Hmmm never heard of doing much negative work for powerlifting....tis interests me!!


----------



## rbrowning (Jul 19, 2011)

Wardy21 said:


> Hmmm never heard of doing much negative work for powerlifting....tis interests me!!


Hey Wardy,

Well if you think about it negatives work so well for bodybuilding etc because it allows them to exhaust the muscle. Now you take it so you can't even lift it for one and you're going to be doing the CNS because it is sooo heavy! Yes it will develop the muscle, but it will also train the CNS at the same time. If you're interested in strength, I'd definitely recommend it when you hit a plateau. Always does it for me. Just lower it and go for it as best you can.
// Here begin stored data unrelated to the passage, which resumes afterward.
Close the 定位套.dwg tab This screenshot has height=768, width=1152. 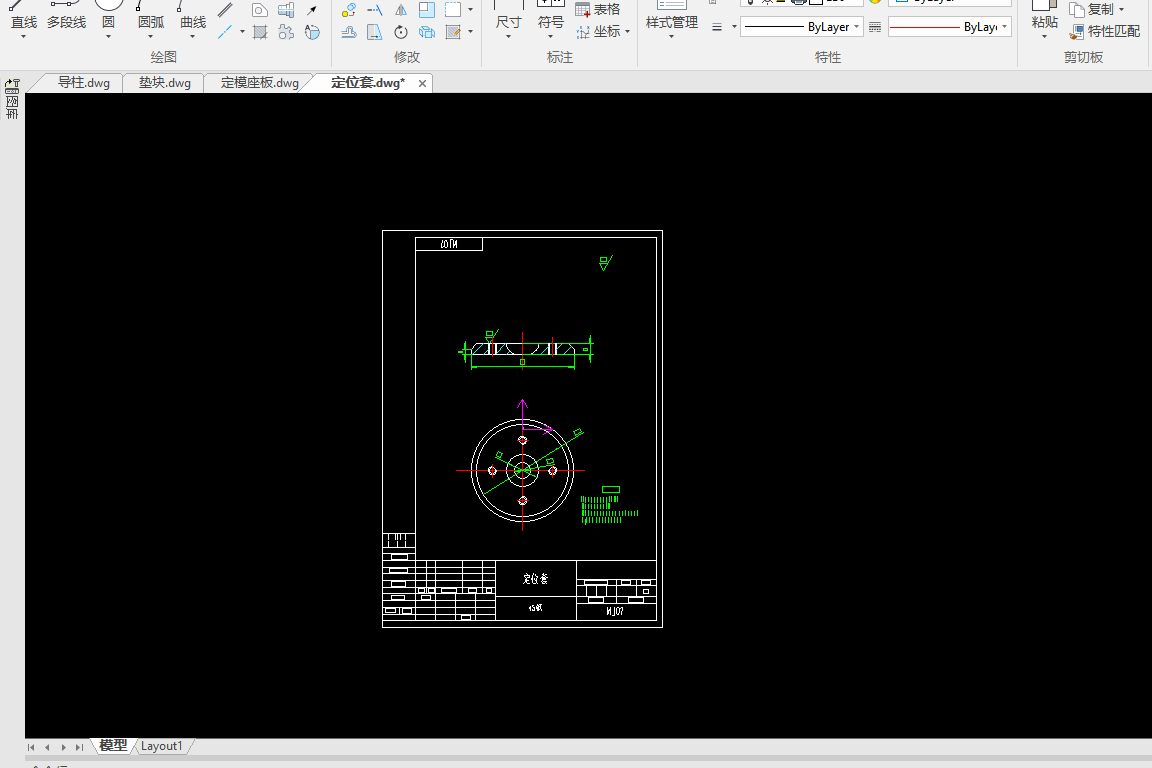(423, 84)
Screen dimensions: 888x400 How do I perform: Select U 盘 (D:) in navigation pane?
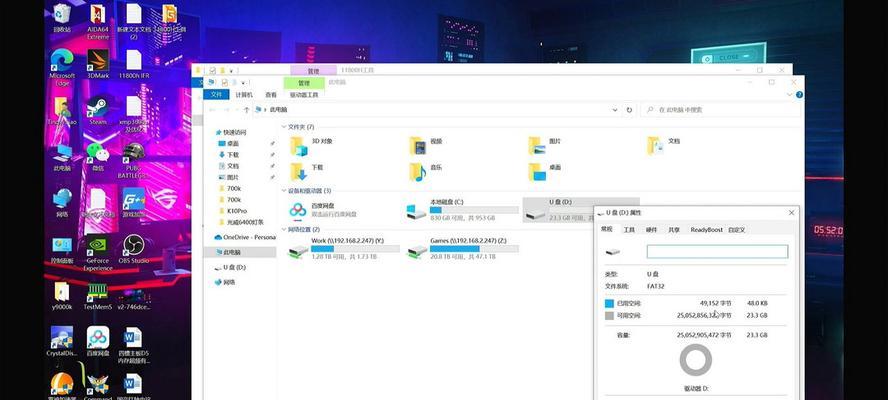coord(234,267)
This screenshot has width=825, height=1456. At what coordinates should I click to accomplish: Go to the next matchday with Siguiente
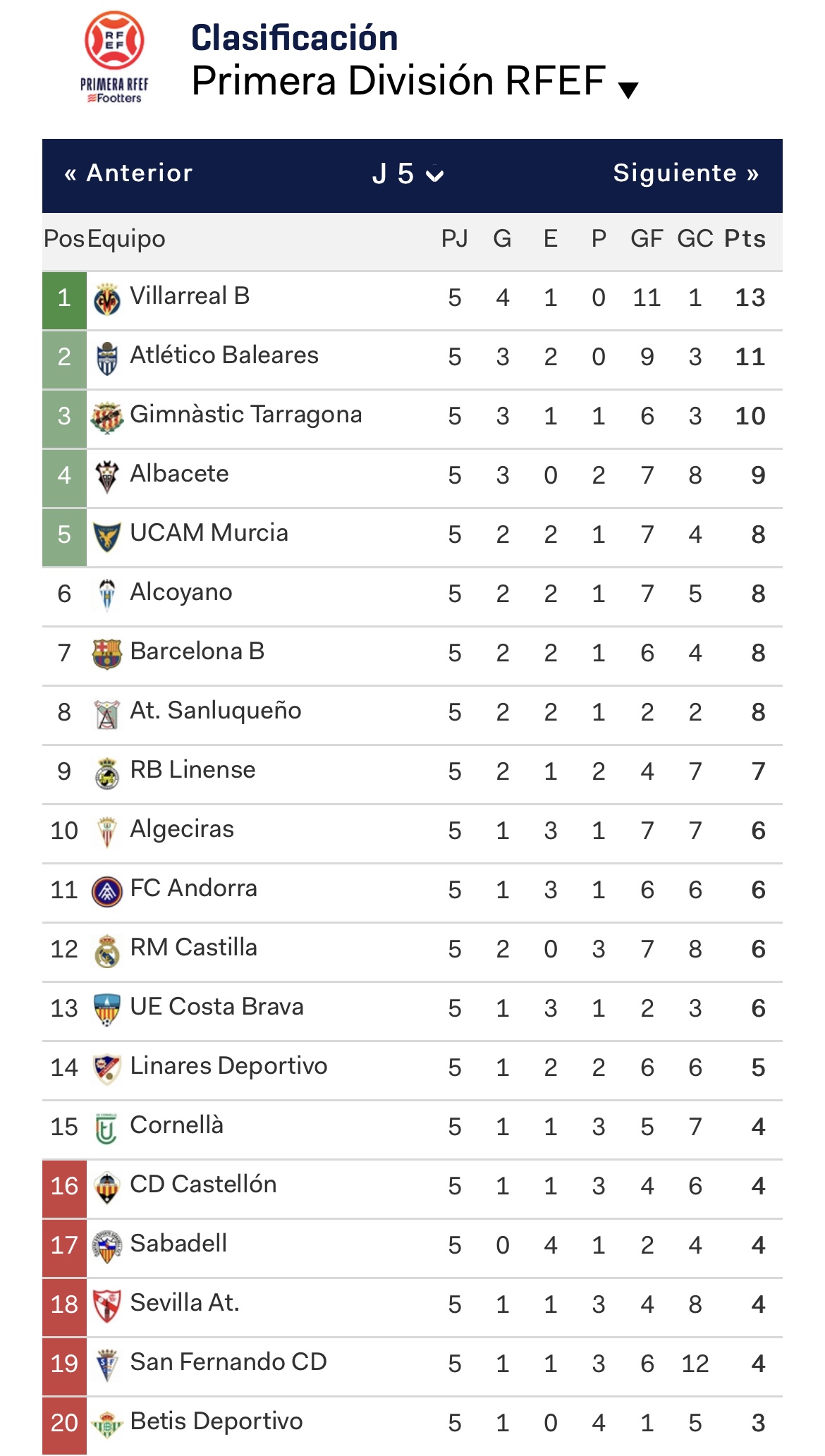[685, 173]
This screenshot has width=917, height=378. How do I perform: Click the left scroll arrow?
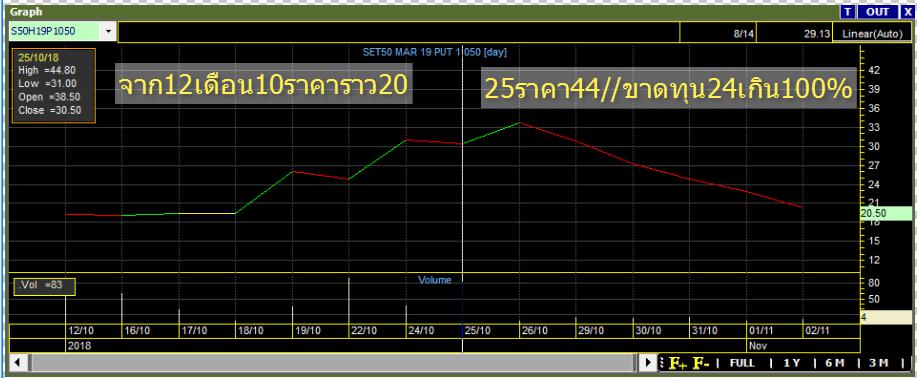point(18,363)
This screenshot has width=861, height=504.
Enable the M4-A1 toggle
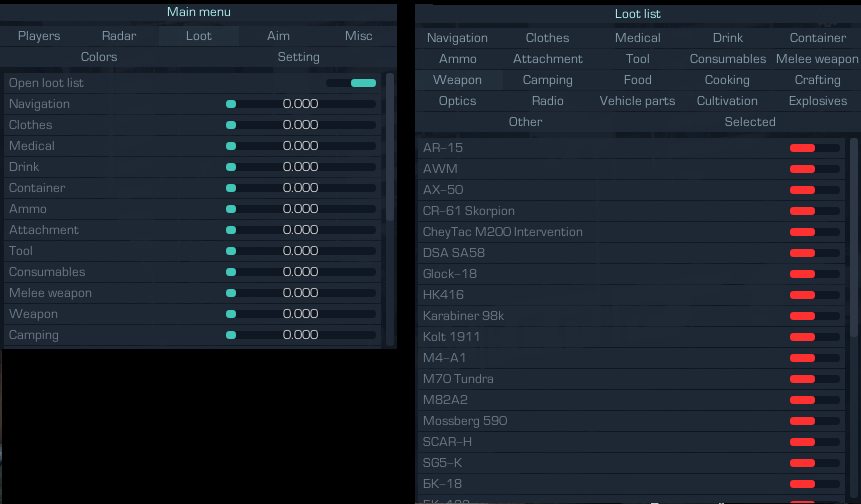[x=814, y=358]
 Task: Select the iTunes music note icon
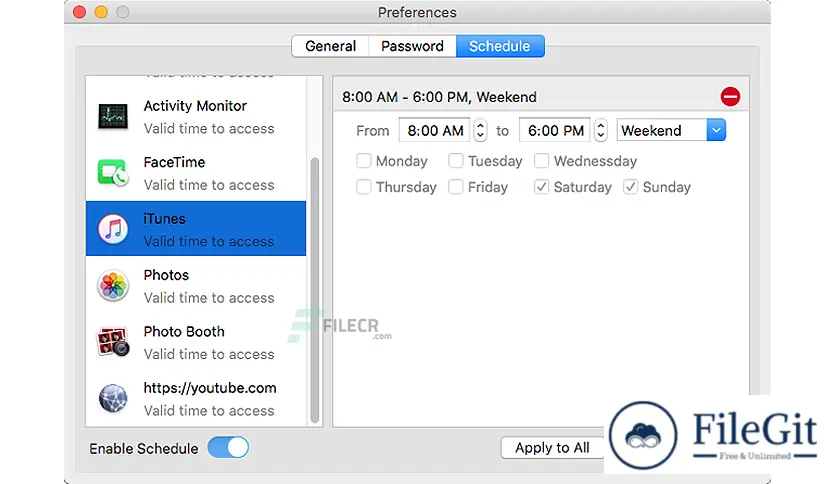113,229
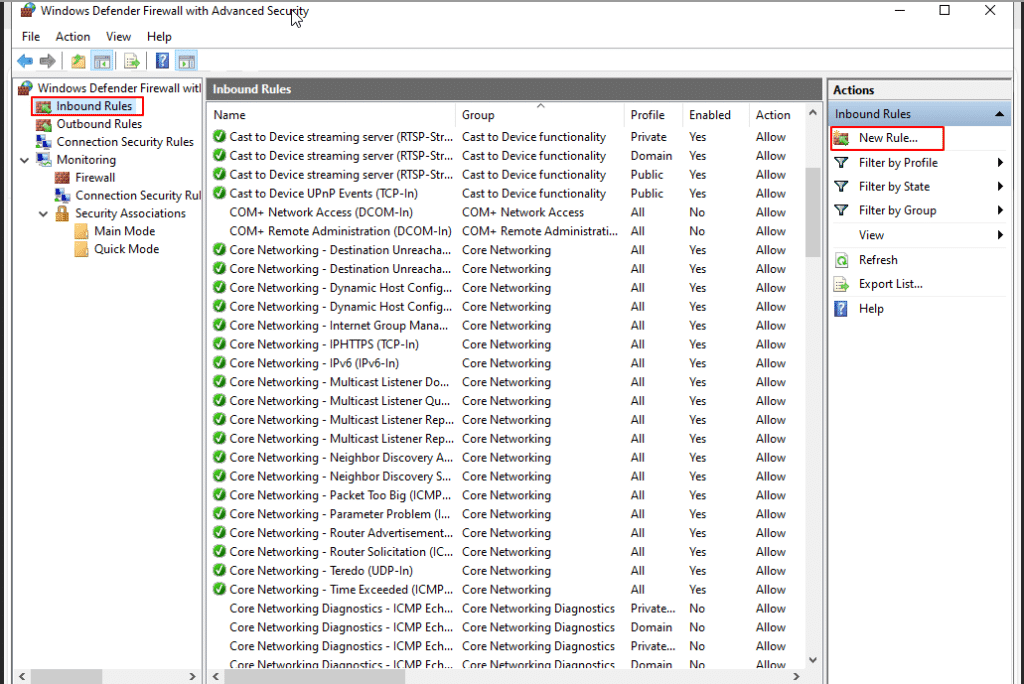This screenshot has width=1024, height=684.
Task: Toggle Show/Hide Action Pane toolbar icon
Action: point(186,61)
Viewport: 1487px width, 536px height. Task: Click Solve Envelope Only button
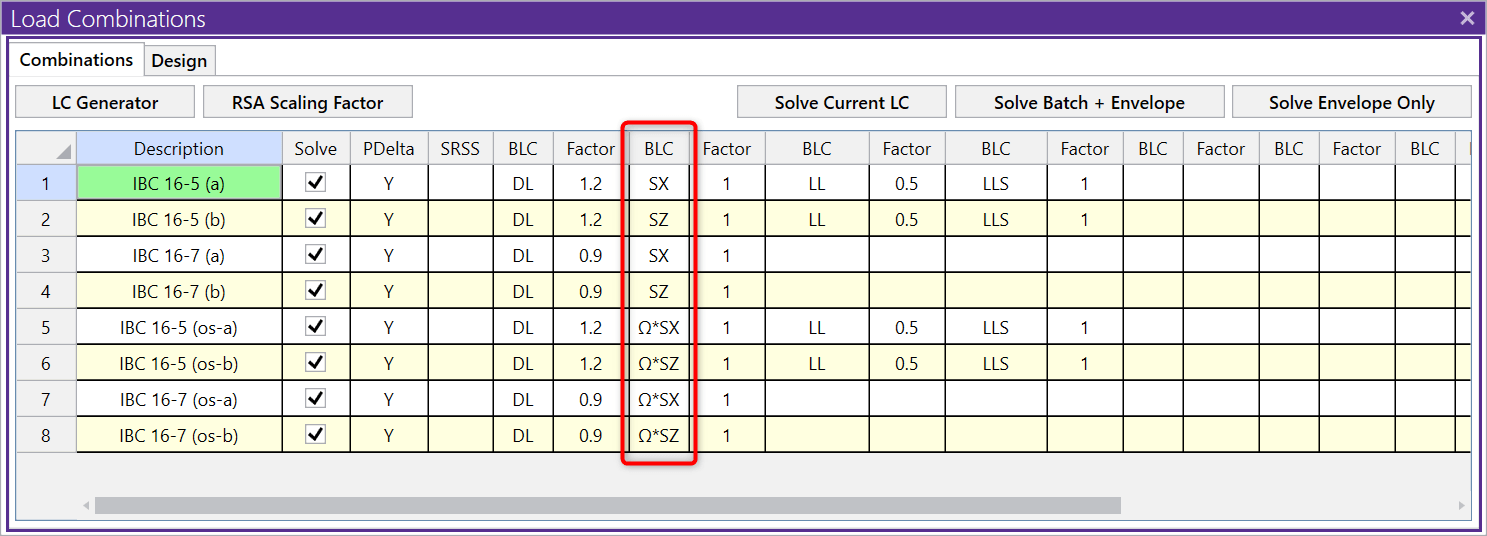click(1351, 102)
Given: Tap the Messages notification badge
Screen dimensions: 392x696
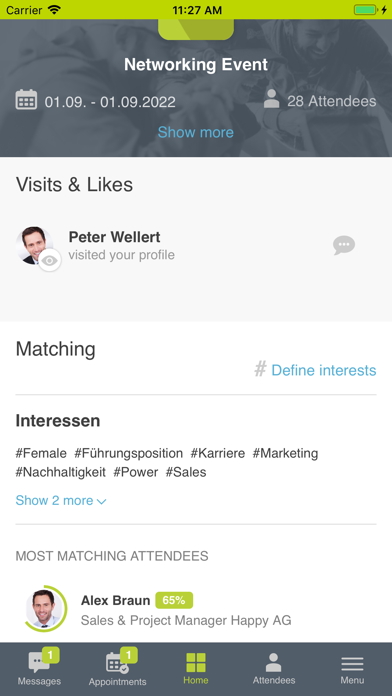Looking at the screenshot, I should point(51,655).
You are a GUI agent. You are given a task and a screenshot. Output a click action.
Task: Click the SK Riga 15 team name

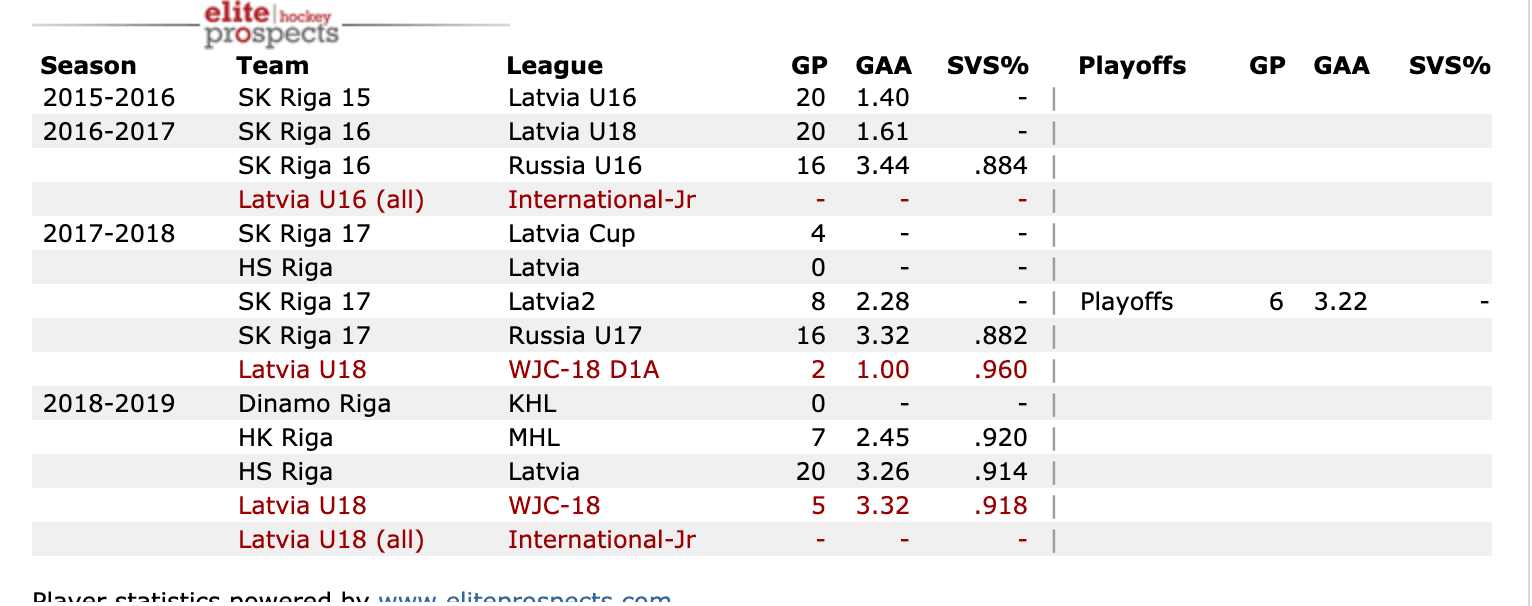click(x=304, y=98)
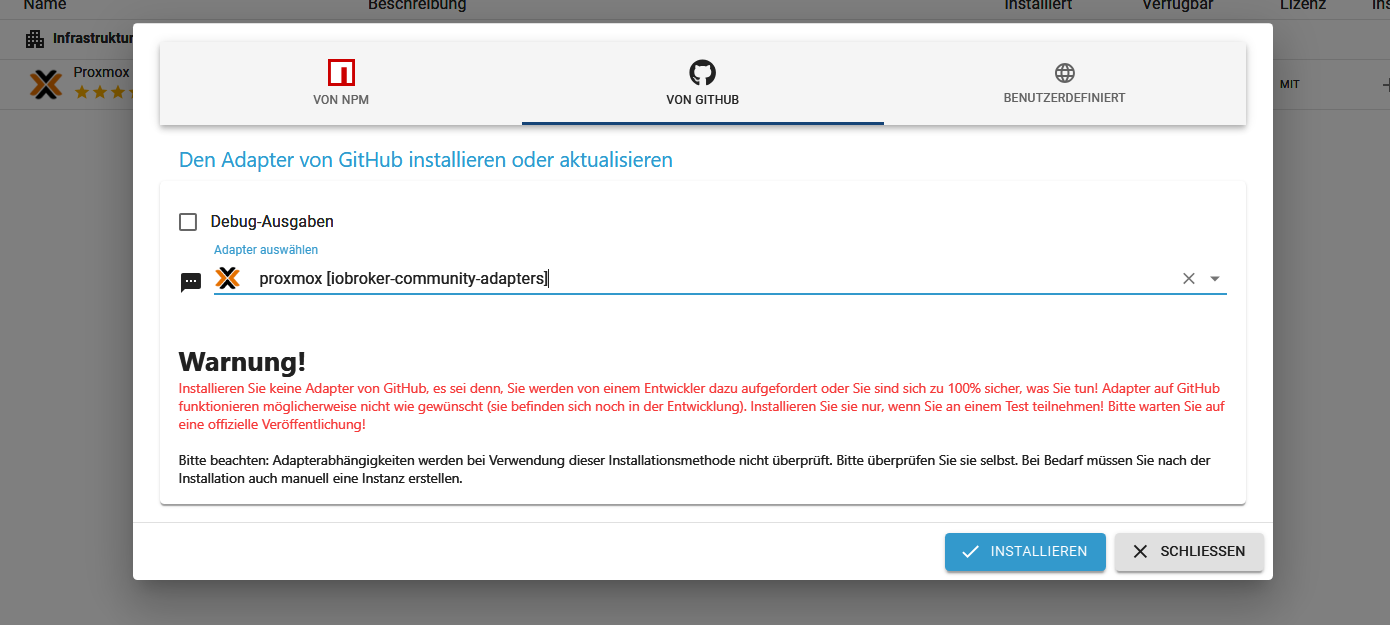Viewport: 1390px width, 625px height.
Task: Clear the adapter selection with the X icon
Action: click(1188, 278)
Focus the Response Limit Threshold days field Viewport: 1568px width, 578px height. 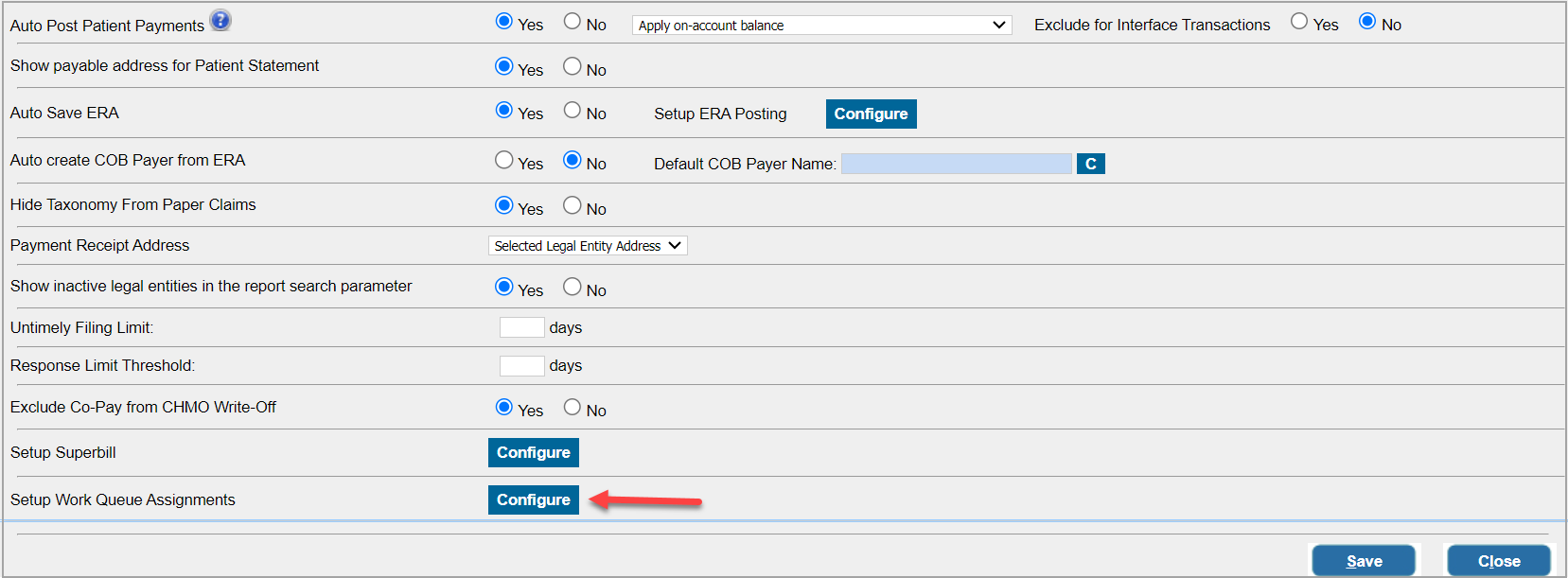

My bench lowering was as following, with a 1RM of 110kg:

130 x 3 x 2sets -about 6 seconds lowering then spotter lifted it off me and I lowered it again.

140 x 2 x 1 set

150 x 1 x 1

When I managed to do all of that particular set, I increased the weight normally by 10kg.

Worked a treat!


----------



## rbrowning (Jul 19, 2011)

Wardy,

In my last post on the thread I gave my bench negative breakdown.

I've been training properly for about 9 months now (November 2010), with starting numbers around 230/130/230.

My bench is very weak, really not my thing! First time I benched I benched 90kg (at 16) but I never really took it seriously. Started training back in November.

Add me on FB if you want bro - search Rhys Browning


----------



## rbrowning (Jul 19, 2011)

Hey all, just a quick update.

Had to take a rest week - body is very very fatigued! Hit 300 for a triple comfortably, but decided that my body really wasn't up for it.

Going to have a big rest and return to training next Friday!

Thanks for the support guys.


----------



## rbrowning (Jul 19, 2011)

Update for the log!

Well it has been a while, but I've been training since the rest once. Felt very strong, started the Ed Coan based deadlift routine. STarts me off light with a double for 1 set, then speed work and a lot of heavy 8 rep sets for assistance.

Strength felt very good, so will certainly be improving!

Thanks for the support guys!


----------



## rbrowning (Jul 19, 2011)

Hey all,

Deadlifted on Saturday morning - very tired so didn't feel as great today as usual. Pulled a 275 double from floor, then went on to do 8 sets of 3 with 200kg for some speed work.

Strength seems to be growing gradually. Will keep you all posted!


----------



## rbrowning (Jul 19, 2011)

Been a while since this has been updated! Sorry guys, I've recently started work so I'm finding it tough to get time to keep everything up to date!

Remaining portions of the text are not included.